TASK ITEM: When you reach the line containing "Screen dimensions: 781x489" in the data below, begin returning lines exactly as written, and stop once the line containing "Select the Mozilla Firefox icon" has been returned.

BEGIN SUPPLIED DATA

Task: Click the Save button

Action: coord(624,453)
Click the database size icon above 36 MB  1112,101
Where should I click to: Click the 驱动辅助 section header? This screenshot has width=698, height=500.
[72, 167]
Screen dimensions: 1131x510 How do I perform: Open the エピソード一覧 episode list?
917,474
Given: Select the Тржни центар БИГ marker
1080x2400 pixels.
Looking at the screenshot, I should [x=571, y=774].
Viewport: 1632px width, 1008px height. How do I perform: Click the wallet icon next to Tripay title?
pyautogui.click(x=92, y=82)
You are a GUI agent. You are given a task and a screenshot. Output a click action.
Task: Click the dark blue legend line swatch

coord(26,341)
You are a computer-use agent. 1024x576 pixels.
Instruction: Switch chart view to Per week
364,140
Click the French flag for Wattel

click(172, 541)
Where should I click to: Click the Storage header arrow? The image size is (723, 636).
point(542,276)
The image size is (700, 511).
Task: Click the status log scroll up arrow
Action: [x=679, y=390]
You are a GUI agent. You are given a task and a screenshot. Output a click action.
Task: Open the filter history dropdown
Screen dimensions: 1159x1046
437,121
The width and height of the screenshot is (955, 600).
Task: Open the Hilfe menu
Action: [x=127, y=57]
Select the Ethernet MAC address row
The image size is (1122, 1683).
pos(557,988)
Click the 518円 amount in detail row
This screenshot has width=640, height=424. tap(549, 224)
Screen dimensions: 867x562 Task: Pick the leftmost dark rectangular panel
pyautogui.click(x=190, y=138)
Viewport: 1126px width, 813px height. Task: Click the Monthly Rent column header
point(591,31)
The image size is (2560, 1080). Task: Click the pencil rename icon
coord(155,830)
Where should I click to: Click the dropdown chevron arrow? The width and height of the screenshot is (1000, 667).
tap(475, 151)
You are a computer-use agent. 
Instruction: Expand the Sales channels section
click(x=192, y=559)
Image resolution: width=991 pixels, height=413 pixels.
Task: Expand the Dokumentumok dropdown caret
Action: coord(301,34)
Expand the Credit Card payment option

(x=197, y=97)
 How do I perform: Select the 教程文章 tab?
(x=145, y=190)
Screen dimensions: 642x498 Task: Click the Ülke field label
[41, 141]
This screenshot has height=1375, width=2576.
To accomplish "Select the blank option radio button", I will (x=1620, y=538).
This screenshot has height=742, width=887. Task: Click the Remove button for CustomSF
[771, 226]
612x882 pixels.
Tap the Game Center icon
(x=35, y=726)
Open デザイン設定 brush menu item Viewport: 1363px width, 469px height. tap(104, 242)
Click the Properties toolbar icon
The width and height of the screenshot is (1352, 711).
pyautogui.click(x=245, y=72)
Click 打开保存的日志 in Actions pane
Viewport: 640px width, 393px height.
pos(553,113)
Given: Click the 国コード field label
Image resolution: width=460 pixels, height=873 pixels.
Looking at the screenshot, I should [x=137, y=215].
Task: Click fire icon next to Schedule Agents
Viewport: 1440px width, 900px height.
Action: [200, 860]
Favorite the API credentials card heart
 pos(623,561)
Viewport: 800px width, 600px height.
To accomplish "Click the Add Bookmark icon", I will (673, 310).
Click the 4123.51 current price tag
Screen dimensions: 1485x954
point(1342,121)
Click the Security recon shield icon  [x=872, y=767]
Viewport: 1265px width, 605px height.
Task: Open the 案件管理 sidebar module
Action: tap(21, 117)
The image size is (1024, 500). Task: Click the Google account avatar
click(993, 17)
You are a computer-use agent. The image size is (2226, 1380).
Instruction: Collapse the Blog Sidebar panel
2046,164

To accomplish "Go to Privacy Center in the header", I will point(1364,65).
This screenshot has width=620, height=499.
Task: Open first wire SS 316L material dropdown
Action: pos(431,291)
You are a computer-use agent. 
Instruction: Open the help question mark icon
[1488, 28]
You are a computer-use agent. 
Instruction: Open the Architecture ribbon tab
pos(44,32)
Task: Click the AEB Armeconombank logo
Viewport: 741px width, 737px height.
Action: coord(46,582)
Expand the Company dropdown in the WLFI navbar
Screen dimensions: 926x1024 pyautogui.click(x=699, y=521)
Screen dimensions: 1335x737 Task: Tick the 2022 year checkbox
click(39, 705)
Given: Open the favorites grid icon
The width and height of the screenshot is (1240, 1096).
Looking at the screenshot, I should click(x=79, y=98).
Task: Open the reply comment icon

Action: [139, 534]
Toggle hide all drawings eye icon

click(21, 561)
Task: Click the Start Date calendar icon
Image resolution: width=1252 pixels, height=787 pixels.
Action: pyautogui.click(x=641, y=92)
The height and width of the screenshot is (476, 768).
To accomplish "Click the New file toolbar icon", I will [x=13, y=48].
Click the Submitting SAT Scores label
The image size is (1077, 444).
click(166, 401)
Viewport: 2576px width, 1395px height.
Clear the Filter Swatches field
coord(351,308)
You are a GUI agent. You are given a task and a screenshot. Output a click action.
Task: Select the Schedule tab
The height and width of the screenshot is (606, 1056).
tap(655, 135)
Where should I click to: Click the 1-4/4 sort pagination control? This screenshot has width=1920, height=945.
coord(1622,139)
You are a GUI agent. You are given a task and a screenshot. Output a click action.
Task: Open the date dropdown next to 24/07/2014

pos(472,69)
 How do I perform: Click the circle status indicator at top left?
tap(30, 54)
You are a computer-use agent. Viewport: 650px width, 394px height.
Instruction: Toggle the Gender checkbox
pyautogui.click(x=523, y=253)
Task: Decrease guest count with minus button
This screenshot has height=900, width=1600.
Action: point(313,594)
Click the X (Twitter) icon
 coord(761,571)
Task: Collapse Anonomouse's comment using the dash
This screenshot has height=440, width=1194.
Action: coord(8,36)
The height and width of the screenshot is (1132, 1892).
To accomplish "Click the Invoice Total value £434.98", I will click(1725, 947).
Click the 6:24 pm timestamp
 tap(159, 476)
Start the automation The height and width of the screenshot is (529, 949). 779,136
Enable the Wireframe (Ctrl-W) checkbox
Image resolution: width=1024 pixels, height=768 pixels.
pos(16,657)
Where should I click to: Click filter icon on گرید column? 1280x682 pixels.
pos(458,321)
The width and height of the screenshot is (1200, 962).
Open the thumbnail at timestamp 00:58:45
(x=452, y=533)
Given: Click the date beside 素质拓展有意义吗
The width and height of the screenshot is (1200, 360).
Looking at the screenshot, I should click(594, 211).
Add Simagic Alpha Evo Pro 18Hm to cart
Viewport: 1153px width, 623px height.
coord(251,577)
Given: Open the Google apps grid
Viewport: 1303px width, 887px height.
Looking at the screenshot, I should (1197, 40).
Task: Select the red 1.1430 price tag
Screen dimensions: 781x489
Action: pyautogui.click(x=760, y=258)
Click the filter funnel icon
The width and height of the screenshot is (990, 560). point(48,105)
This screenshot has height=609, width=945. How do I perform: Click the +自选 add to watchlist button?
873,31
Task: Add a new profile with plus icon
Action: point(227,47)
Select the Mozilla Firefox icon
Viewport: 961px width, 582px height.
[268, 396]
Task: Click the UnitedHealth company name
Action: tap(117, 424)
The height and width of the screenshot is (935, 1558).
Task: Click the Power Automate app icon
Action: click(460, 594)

END SUPPLIED DATA

RESPONSE TO THE EXERCISE:
Screen dimensions: 781x489
Action: pyautogui.click(x=760, y=258)
Click the filter funnel icon
The width and height of the screenshot is (990, 560). point(48,105)
This screenshot has height=609, width=945. How do I perform: Click the +自选 add to watchlist button?
873,31
Task: Add a new profile with plus icon
Action: point(227,47)
Select the Mozilla Firefox icon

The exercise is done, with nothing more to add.